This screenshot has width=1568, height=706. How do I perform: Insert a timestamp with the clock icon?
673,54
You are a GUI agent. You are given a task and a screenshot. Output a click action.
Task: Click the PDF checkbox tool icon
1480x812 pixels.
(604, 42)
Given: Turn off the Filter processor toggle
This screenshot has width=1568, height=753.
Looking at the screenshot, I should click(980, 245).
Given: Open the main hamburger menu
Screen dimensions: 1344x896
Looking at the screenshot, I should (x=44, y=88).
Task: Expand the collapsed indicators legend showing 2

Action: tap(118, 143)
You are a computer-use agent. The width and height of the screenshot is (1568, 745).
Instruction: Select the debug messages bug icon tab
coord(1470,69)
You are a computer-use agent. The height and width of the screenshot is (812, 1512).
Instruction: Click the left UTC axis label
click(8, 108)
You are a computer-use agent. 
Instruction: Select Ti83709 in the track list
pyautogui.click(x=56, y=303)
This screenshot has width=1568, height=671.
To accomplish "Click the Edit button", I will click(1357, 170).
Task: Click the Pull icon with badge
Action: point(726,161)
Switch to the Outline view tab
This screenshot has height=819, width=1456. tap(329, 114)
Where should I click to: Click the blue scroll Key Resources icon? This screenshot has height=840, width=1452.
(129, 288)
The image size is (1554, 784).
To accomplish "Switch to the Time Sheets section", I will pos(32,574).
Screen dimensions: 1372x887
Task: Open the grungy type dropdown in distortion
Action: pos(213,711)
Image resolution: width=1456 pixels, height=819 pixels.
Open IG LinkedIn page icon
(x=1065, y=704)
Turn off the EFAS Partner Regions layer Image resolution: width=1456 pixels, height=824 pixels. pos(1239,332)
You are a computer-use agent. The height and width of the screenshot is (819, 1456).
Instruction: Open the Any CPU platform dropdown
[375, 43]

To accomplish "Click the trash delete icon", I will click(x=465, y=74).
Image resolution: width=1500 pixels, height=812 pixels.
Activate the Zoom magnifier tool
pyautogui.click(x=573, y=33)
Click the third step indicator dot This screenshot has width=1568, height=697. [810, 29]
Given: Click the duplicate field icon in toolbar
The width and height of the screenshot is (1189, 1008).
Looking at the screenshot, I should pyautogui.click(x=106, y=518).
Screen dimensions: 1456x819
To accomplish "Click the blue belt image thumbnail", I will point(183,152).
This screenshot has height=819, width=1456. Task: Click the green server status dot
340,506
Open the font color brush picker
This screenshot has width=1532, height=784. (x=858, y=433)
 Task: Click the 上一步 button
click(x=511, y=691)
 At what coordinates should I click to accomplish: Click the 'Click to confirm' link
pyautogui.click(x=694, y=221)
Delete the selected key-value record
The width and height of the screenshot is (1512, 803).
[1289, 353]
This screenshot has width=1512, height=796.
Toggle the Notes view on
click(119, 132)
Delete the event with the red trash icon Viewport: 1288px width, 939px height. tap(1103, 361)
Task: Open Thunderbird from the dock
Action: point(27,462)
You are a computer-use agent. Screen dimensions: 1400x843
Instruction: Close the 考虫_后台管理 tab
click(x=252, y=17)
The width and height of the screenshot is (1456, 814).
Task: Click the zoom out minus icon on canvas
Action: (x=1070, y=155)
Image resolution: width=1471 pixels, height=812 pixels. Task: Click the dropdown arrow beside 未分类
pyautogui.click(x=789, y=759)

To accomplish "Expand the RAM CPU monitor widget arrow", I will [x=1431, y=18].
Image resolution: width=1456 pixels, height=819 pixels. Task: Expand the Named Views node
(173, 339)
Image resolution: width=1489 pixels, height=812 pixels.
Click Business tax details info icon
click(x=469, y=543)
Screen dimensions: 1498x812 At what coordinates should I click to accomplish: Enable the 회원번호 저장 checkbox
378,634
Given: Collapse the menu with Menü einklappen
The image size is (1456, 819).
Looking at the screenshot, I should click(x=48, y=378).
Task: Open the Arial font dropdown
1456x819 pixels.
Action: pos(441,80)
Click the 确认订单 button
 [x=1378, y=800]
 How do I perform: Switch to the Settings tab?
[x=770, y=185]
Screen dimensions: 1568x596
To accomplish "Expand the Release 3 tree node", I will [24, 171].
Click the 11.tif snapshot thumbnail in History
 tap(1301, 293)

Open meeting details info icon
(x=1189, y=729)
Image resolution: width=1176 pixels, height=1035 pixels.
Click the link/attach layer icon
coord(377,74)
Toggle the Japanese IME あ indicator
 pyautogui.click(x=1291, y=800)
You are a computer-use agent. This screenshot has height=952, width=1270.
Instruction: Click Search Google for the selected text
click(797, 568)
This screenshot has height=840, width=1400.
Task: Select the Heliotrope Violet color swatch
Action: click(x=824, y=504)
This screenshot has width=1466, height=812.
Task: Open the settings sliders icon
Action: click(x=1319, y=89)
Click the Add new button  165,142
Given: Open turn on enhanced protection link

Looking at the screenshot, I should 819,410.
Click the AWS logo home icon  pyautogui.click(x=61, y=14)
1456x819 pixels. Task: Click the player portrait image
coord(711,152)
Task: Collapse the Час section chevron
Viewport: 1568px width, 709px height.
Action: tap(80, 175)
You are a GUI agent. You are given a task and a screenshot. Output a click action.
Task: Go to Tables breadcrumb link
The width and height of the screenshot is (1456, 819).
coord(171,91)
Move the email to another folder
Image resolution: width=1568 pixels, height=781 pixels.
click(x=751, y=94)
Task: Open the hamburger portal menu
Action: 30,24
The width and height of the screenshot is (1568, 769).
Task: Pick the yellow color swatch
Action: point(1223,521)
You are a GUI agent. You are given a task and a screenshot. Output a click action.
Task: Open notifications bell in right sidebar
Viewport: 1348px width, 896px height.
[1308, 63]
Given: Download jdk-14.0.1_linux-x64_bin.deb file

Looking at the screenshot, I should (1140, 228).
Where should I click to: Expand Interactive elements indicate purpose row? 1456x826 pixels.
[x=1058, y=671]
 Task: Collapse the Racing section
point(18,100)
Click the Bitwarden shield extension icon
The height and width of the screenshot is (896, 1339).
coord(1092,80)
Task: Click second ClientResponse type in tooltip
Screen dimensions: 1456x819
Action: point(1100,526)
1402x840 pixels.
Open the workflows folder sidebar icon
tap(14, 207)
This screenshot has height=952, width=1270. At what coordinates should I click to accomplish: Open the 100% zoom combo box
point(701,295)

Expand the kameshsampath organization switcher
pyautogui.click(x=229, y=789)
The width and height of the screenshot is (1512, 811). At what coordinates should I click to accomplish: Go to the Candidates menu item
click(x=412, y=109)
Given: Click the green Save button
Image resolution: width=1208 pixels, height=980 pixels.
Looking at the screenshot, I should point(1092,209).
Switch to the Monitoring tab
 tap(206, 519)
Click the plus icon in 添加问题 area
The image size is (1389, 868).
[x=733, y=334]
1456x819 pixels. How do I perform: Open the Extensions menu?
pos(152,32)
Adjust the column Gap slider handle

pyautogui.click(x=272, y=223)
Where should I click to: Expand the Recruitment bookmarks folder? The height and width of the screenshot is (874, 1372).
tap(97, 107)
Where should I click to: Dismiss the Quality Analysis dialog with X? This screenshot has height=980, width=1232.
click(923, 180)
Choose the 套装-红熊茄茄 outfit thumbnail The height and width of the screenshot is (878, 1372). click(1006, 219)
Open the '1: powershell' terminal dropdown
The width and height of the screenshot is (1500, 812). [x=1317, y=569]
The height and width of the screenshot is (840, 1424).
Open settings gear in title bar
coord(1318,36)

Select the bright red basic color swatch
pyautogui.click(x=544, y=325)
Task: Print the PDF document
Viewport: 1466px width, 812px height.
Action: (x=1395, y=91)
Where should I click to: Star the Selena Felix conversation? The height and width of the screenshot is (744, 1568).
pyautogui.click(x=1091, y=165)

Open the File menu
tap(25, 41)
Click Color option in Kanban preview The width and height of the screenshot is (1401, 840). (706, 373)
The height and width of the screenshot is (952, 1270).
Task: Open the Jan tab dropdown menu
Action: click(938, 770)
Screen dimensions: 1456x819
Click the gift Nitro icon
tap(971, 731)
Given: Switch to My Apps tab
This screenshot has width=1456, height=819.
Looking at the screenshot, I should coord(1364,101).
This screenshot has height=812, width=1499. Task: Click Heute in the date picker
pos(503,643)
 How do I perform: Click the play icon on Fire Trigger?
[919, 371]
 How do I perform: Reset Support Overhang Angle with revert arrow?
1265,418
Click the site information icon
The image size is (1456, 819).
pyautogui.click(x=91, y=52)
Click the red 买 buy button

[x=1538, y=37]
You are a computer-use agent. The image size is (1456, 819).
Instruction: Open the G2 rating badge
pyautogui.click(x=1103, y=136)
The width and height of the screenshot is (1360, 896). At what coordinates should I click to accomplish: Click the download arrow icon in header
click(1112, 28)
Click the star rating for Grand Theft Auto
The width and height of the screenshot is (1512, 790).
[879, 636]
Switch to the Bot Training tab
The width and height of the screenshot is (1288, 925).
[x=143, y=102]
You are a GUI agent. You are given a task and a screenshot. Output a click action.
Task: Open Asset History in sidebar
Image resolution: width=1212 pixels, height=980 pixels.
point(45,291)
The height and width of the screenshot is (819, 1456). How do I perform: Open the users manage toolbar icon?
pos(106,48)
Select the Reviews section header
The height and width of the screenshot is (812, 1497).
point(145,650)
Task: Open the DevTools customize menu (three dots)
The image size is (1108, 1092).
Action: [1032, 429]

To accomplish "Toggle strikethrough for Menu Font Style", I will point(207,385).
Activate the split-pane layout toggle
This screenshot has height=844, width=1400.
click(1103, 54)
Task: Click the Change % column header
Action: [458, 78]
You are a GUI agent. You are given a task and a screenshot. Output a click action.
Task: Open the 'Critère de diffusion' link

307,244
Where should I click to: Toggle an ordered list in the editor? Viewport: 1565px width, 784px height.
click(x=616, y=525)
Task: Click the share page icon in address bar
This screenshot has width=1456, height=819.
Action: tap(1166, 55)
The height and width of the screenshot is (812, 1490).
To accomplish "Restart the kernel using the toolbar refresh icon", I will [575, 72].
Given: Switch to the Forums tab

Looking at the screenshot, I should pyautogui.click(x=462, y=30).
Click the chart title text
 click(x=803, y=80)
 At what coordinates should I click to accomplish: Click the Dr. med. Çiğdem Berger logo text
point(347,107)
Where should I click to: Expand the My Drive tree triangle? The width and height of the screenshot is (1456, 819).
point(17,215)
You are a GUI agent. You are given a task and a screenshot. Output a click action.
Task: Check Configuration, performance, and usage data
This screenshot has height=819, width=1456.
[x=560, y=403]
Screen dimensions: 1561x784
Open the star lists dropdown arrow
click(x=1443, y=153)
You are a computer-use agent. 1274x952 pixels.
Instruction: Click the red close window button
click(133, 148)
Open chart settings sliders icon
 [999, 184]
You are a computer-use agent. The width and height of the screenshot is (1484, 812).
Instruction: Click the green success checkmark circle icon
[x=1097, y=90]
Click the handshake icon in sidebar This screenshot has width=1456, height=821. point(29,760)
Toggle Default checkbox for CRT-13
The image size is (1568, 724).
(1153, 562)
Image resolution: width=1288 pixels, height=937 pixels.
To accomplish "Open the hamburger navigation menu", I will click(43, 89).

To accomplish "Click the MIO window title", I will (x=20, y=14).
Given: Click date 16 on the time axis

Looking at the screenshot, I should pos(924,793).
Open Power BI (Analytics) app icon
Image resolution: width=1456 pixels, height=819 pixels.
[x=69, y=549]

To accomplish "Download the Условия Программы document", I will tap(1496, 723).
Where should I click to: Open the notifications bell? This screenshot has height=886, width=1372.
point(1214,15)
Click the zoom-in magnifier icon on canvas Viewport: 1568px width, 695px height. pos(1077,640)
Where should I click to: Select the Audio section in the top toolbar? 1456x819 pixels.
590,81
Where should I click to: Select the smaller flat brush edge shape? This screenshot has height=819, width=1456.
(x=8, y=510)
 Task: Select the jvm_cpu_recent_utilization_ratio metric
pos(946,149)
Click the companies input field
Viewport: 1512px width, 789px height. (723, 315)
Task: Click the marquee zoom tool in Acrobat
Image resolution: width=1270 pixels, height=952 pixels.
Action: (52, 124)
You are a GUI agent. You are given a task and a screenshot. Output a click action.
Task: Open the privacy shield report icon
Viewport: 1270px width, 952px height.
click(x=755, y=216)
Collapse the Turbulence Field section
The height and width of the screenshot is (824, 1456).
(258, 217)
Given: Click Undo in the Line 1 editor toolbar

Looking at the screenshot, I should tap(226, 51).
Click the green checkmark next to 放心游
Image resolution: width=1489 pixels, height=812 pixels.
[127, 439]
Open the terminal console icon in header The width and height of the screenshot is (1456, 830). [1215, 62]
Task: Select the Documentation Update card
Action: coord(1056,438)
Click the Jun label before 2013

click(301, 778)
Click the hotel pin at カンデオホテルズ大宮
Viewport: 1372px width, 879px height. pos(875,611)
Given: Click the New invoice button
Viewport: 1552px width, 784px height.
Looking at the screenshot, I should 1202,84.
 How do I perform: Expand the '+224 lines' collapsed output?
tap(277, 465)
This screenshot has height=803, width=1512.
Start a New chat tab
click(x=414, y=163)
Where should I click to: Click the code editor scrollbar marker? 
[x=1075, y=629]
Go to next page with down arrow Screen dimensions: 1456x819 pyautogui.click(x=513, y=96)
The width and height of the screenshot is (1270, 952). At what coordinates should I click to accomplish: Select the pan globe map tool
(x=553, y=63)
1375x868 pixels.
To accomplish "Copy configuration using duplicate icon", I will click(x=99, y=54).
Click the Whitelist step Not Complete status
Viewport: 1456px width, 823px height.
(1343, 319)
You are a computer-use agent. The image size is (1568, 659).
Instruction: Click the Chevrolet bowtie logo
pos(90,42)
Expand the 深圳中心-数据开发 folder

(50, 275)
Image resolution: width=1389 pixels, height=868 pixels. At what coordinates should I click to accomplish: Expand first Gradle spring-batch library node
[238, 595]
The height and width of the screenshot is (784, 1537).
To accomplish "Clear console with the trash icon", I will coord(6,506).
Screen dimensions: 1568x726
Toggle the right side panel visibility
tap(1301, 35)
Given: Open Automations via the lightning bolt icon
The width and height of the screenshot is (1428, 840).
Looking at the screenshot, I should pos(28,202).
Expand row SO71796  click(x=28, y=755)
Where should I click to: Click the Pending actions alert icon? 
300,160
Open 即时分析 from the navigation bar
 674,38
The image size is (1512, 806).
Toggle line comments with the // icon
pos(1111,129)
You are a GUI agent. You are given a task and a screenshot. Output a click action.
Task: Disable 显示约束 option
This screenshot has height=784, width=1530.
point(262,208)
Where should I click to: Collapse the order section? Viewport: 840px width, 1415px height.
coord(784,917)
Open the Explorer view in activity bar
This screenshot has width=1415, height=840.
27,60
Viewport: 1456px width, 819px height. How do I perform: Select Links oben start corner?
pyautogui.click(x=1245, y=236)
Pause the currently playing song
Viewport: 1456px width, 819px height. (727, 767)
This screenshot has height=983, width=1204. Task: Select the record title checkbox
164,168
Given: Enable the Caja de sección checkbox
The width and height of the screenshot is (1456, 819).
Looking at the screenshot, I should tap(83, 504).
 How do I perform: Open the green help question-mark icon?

◇ ◇ ◇

» **Work to be completed**: Your task is to quote the lines above, beginning with the first and ending with the one that holds "Given: Turn off the Filter processor toggle".

» **Solution to the problem**:
This screenshot has width=1568, height=706. How do I perform: Insert a timestamp with the clock icon?
673,54
You are a GUI agent. You are given a task and a screenshot. Output a click action.
Task: Click the PDF checkbox tool icon
1480x812 pixels.
(604, 42)
Given: Turn off the Filter processor toggle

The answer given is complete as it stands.